Sick! Finally some real talk about c02 extraction, not just "somebody gave me this c02 wax" or "he took my trim and came back with c02 hash". Can't wait to see what you can do GW!
 

knowhere

Member
From what I was reading on edenlabs and several other websiites related to co2 extraction subscritcal co2 might be far better suited for our purposes, I would think using schedule 180 SS 304 NPT pipe fittings to make a simple blow through unit would be the best place to start with this? 2x 1500wp valves maybe a heater cable with temperature controller,

just make sure not to use high carbon steel as it becomes brittle at low temps generated by the liquid co2 and tends to explode with deadly splinters at cryogenic temps under lower pressure then the pipe / vessel is rated for. Heaters, valves and compressors to recirculate the co2 and recover it is where the system would start to cost much much more. a simple blow through system should only cost a few hundred at most to get up and testing with?

I think I saw some of the same videos and read peoples blogs on the subject as you, I saw another where a guy was extracting caffeine from coffie beans, the extract was black, the coffee beans looked bleached, I would think we would pick up allot of stuff we don't want using super critical co2 and possibly even sub-critical co2. he had to soak the coffee beans in water first for it to work I recall..
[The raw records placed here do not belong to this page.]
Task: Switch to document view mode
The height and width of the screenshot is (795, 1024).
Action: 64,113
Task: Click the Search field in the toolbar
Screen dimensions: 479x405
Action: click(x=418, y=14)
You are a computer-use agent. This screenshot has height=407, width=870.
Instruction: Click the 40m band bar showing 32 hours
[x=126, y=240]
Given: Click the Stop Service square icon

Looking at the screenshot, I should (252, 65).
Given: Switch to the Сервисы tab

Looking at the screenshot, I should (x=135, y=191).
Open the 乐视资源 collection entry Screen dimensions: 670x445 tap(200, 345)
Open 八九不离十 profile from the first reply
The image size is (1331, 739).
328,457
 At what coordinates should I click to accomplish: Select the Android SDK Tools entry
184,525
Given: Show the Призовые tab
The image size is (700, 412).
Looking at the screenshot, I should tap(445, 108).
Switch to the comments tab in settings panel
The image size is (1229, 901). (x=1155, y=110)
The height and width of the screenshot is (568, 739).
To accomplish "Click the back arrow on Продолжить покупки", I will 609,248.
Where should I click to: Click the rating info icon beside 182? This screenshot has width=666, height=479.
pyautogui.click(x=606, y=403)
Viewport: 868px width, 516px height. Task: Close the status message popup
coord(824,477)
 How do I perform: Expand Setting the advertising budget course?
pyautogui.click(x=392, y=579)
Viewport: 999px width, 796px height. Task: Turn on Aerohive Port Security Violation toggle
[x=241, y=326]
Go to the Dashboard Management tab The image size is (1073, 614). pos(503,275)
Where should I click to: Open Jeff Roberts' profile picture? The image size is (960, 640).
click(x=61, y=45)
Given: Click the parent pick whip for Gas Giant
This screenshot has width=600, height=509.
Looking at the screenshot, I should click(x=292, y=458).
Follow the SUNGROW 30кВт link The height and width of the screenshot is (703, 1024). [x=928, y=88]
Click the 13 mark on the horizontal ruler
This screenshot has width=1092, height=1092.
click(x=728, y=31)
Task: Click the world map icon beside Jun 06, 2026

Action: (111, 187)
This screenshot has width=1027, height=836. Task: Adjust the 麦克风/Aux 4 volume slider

he basically had a 8 inch long 2" ID pipe nipple and two end caps with teflon tape, one of the end caps had a T on it with a pressure gauge and a 1500 psi valve, he would put the coffie beens down onto a screen that was set in place at one end of the pipe nipple before the screw on cap, on top of the beans he put in some chunks of dry ice, and screwed the other cap with the pressure gauge and valve ( in open position) onto the top, wrapped some heat cable around it, closed the valve and heated it up while watching the pressure gauge, I believe he let temps / pressure drop some before he slowly opened the valve releasing pressure, After he unloaded the unit under the screen in the bottom end cap there was black sludge, this he had to purify with other methods to get powdered caffeine. I believe he used a vice and large pipe wrench for each loading / unloading.

either way, I eagerly look forward to watching you bring forth this new system and wish you the best of luck with your en-devours :)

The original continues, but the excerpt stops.